* [TEXT EXTRACT]
* * * *
[Xastir] Captcha's

John Gorkos jgorkos at gmail.com
Fri Jun 13 16:31:31 EDT 2014


-----BEGIN PGP SIGNED MESSAGE-----
Hash: SHA1



On 6/13/14, 3:23 PM, Eric H. Christensen wrote:
> The mechanism that LoTW uses is similar to what can be done for the
> wiki. LoTW is using a certificate to digitally sign a file that is
> then transmitted to the LoTW servers. What you can do with ssl_mod
> (using httpd) is to require client-side certificate authentication.
>  Fedora uses this for their package build server and I've seen it a
> couple of other places. This isn't something that's easy (although
> it's not overly difficult, either). You must have some sort of
> cryptographic system in place to generate and manage certificates
> (Dogtag?).

That's the beauty of it:  the ARRL already DOES the hard part.
There's no need to install Dogtag (a merciless, bloody task, not
really made much easier by spending big $$$ to get the RedHat
Enterprise version).  The league has already issued the certificates
and done the legwork to verify that the people they issue them to are
real people, and real hams, and that the callsign matches the real
name, etc.  On the web server side, all you have to do is say "I trust
the ARRL.  If they signed a certificate with their private master key,
then I'll believe the person submitting that certificate is who they
say they are, because the ARRL did all the hard work."
The best example is to go to this URL:
https://authtest.aprs.fi/

The initial setup for the end user can be somewhat painful.
* * * *
Return the full mailing list message about client-side certificate authentication, verbatim.

Item-finding records:
* * * *
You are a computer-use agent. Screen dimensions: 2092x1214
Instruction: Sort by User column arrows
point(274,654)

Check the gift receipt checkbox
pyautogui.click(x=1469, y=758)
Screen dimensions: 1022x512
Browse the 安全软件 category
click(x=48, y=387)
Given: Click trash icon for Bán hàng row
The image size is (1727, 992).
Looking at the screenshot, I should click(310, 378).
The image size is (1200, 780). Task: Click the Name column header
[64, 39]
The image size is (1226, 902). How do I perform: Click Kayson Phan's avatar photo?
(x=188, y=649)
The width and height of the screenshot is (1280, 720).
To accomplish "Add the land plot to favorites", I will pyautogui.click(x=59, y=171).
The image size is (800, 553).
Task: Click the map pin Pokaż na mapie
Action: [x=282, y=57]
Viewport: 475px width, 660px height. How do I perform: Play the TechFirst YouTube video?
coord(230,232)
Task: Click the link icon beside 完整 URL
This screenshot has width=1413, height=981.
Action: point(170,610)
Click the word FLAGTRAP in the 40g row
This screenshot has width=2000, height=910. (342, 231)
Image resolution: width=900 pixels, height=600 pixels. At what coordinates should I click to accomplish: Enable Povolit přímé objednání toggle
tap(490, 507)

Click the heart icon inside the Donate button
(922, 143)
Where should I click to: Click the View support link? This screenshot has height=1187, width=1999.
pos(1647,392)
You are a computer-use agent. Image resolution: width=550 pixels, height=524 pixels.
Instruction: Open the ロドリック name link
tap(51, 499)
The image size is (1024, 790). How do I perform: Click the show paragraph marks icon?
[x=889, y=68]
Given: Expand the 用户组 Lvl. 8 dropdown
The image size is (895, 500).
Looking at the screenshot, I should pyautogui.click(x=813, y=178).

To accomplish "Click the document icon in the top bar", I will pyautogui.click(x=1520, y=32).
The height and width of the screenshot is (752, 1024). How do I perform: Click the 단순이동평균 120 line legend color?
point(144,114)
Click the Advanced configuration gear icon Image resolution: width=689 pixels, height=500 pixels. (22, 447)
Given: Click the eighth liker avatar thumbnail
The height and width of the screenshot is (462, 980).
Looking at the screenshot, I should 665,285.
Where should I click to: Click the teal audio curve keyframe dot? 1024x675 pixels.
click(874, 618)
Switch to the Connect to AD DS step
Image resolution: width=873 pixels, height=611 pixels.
* * * *
* [REPLY]
[Xastir] Captcha's

John Gorkos jgorkos at gmail.com
Fri Jun 13 16:31:31 EDT 2014


-----BEGIN PGP SIGNED MESSAGE-----
Hash: SHA1



On 6/13/14, 3:23 PM, Eric H. Christensen wrote:
> The mechanism that LoTW uses is similar to what can be done for the
> wiki. LoTW is using a certificate to digitally sign a file that is
> then transmitted to the LoTW servers. What you can do with ssl_mod
> (using httpd) is to require client-side certificate authentication.
>  Fedora uses this for their package build server and I've seen it a
> couple of other places. This isn't something that's easy (although
> it's not overly difficult, either). You must have some sort of
> cryptographic system in place to generate and manage certificates
> (Dogtag?).

That's the beauty of it:  the ARRL already DOES the hard part.
There's no need to install Dogtag (a merciless, bloody task, not
really made much easier by spending big $$$ to get the RedHat
Enterprise version).  The league has already issued the certificates
and done the legwork to verify that the people they issue them to are
real people, and real hams, and that the callsign matches the real
name, etc.  On the web server side, all you have to do is say "I trust
the ARRL.  If they signed a certificate with their private master key,
then I'll believe the person submitting that certificate is who they
say they are, because the ARRL did all the hard work."
The best example is to go to this URL:
https://authtest.aprs.fi/

The initial setup for the end user can be somewhat painful.